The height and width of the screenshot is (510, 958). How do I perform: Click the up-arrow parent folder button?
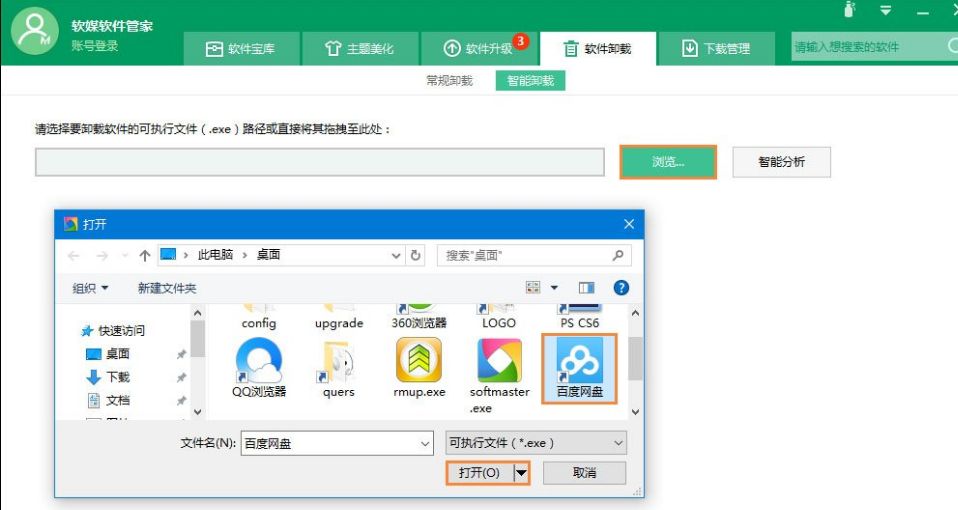click(145, 255)
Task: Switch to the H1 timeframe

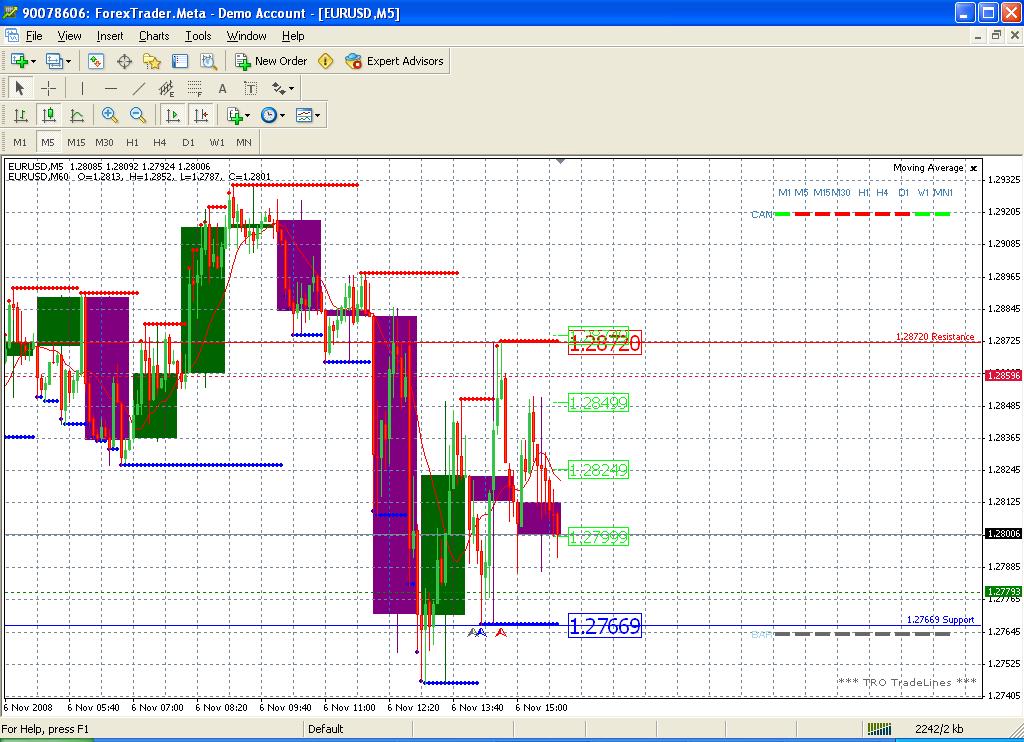Action: click(x=132, y=142)
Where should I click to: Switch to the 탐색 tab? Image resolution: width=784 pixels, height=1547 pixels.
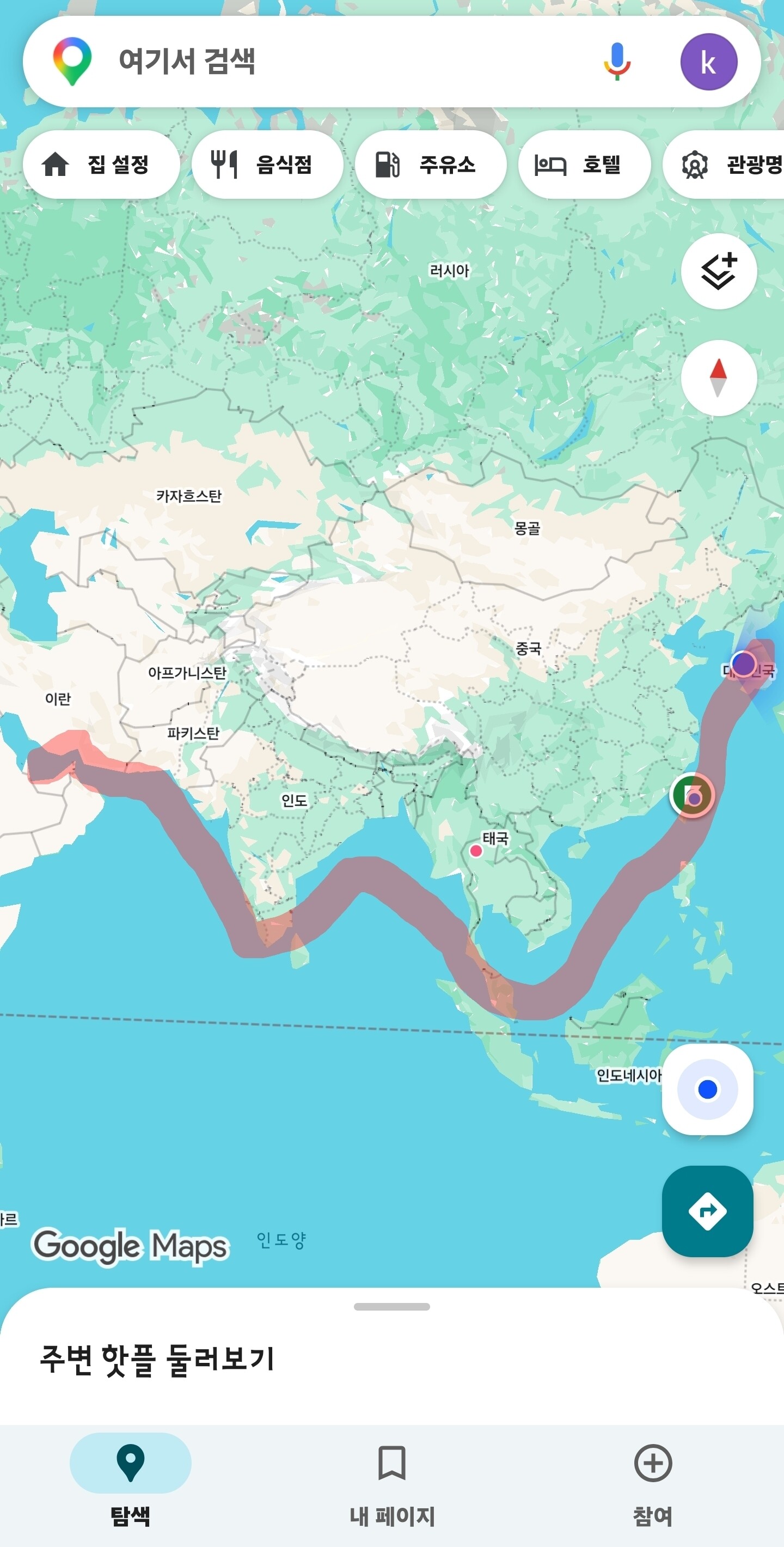click(130, 1484)
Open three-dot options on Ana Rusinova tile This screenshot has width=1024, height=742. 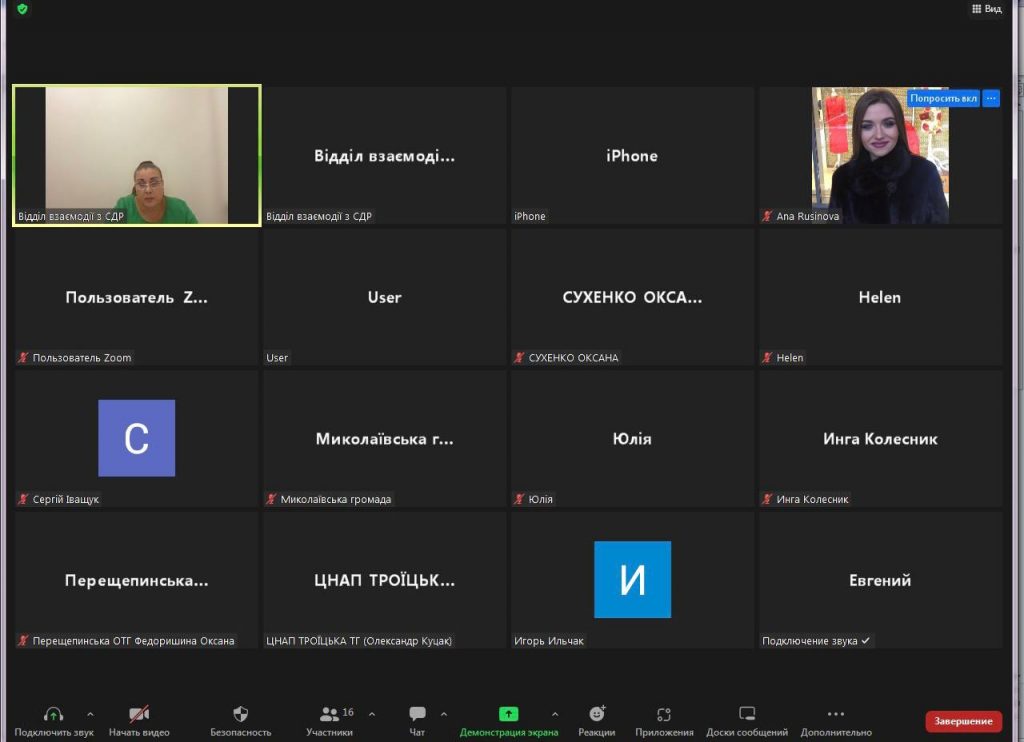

========

- **Work request**:
All lines from the one containing "Where should I" through the final line of the entries above are to be copied exactly; the pictures are not.

- **Problem solution**:
Where should I click to: Switch to the 탐색 tab? Image resolution: width=784 pixels, height=1547 pixels.
click(130, 1484)
Open three-dot options on Ana Rusinova tile This screenshot has width=1024, height=742. 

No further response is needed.